I think a lot about the gap women feel in health and wellness. Dismissed or minimized symptoms; advice that doesn’t fit women’s biology or life stages, fragmented care and information overload; no clear, doable plan. We’re told to be resilient and we are—but resilience shouldn’t be the only tool. Emotional care is an ingredient, even if it doesn’t go on the label. So is clarity, patience and empathy. When a brand treats you like a whole person, you make better, kinder decisions for yourself. You notice progress without demanding perfection. You keep showing up for the ritual because it’s designed to fit around your life, not the other way around.
If you’re reading this and living with head discomfort or brain fog, I hope you feel seen.
I hope you take from this that your experience is valid, and that wanting a solution that’s both human-centered and clinically grounded is not too much to ask. In our world, compassion and evidence informed options belong together. That’s the point of Soulidago: emotional care plus clinical wisdom, in scientifically back solutions, practiced daily.
People sometimes ask me how I define success now.
I think it’s this: more ordinary days. More dinners that actually happen. More sunshine. More time in nature. More capacity for the work you care about and the people you love. None of us needs a perfect life. We need lives that feel like they’re ours again. If Soulidago can be one small part of the fight to reclaim yours—if it can help you feel steadier in your own skin—I’ll consider that success.

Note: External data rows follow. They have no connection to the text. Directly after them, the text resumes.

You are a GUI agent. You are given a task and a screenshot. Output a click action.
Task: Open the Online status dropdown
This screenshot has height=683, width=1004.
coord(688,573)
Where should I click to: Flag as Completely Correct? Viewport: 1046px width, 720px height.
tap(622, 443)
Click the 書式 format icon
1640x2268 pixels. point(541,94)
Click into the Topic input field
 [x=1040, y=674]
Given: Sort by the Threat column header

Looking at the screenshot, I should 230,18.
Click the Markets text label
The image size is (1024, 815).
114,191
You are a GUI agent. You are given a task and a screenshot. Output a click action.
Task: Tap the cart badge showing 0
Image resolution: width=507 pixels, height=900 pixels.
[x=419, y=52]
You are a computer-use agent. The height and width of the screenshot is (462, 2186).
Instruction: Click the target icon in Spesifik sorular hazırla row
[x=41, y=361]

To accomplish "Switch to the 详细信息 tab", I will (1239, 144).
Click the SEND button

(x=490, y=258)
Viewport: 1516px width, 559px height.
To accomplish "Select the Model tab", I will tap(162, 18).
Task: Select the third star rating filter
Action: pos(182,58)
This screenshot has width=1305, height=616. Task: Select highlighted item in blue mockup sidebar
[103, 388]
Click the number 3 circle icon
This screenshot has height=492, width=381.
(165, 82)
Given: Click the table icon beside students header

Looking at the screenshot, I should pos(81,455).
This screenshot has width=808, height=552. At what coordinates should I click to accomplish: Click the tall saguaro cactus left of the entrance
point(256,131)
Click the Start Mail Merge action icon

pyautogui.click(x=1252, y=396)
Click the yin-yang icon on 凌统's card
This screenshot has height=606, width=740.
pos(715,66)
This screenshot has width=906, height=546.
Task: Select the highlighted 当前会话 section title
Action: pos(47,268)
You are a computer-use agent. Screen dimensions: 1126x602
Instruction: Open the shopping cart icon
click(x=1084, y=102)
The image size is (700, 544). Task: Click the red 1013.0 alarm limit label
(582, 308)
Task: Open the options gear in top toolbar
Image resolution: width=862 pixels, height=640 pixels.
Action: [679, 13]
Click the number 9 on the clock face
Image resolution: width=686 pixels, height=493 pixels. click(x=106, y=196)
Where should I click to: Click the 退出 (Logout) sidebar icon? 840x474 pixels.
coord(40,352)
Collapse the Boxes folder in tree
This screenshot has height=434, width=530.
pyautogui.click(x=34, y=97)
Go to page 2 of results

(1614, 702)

As a founder, I’m grateful for every conversation that brought us here: practitioner insights, late‑night label edits, the moments when kindness changed the course of a day. I pursued further education in lifestyle medicine, nutrition, and wellness through Harvard Medical School Executive Education because learning is part of caring. And I’m building new products with the same blueprint: emotionally caring, clinically wise, patient and detail oriented by design.